Matt Tuffuor of Toasted Life agrees. He says, ‘Downloadable mobile coupons and loyalty programs are by far one of the best ways to push traffic from online to bricks-and-mortar stores.’
He believes that retailers’ coupons should originate online, so that effective digital tools such as SEO can put them into the hands of a brand’s target market. He adds, ‘Distributed digitally, they can be dynamically updated and personalised. A user’s purchasing behaviour and geographical information can be leveraged, which will help drive effective results and a stronger ROI.’
There’s no comparison to offline shopping when it comes to feeling and touching products. And the longer someone is in a store, the more they might purchase; it’s just getting them there in the first place.
Whilst many online retailers promote an easy returns process, nothing beats physically walking into a shop, choosing an item from a range of options, then trying it on and taking it home without any further hassle. Browsing for products is much easier in person—sometimes, you don’t know what you want to purchase.

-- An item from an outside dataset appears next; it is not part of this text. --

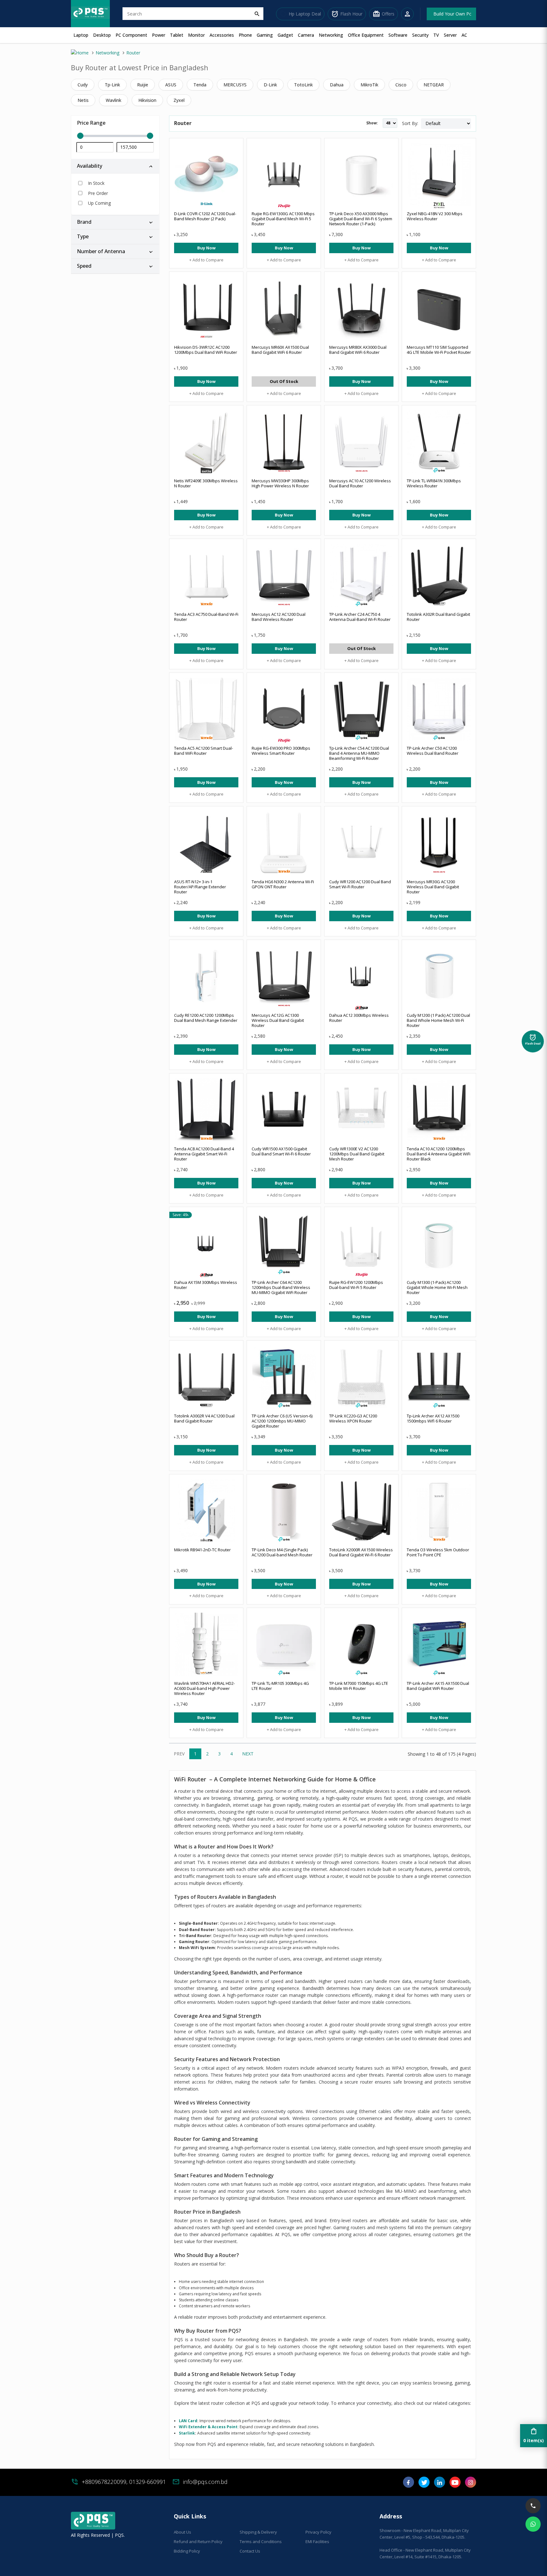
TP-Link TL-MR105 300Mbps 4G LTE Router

For example, I have a daughter who is extremely difficult to buy for. Before Christmas, when shops enjoyed a few weeks’ trade, I could scour different retailers for ideas of things she might like. It’s very difficult to do this online, as a search bar expects you to know what you want.

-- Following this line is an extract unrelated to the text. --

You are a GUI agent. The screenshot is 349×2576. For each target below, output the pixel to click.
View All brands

When her 17th birthday came around at the beginning of February, I couldn’t browse the shops. Even trawling online gift lists didn’t help, as they were much too generic and seemed to include the same old stuff. I found the exercise very limiting. I just bunged her some money in the end that she can spend on whatever she likes when restrictions lift.
It may seem alien to business owners to consider offering in-shop only discounts, but it’s easy to see how much they’d benefit from such a move. Any incentive to get shoppers to the high street will give many businesses a much-needed boost and remind the public that online isn’t the be all and end all. Because, whilst online shopping is no doubt convenient, it does have its drawbacks. (https://www.itkmagazine.com/articles/The-downsides-of-no-high-street)
The uptake in the ‘Eat Out to Help Out’ scheme last August was vast, and it was perhaps more successful than expected. The lure of a cheaper meal brought people out of their homes amid the pandemic, and some restaurants/venues struggled to keep up with demand. A similar government scheme was the subject of a rumour last summer, where it was suggested Rishi Sunak would provide every adult in the UK with vouchers to spend on the high street. However, given that there’s still no clear end to the pandemic in sight, and also the shape of the economy after necessary but numerous financial bailouts, it’s unlikely that there will be such an initiative from the Chancellor. Retailers will have to decide on their own incentivising schemes.
I, for one, cannot wait until we’re allowed to visit shops again. There’s no fun in clicking a link and it in no way compares to a day out shopping with my two girls with lunch thrown in. I don’t need discounts or coupons to persuade me back to the high street, though I realise that everyone is different.
Whatever hurdles lovers of online shopping may have about in-person retail, enjoying money off or additional products will surely go a long way to tempting them back to buying in store once again.
We’ve got out of the habit, and Covid-19 has played a hand in this. Still, our shopping habits could quite easily change once again…particularly if there are extra benefits to be enjoyed.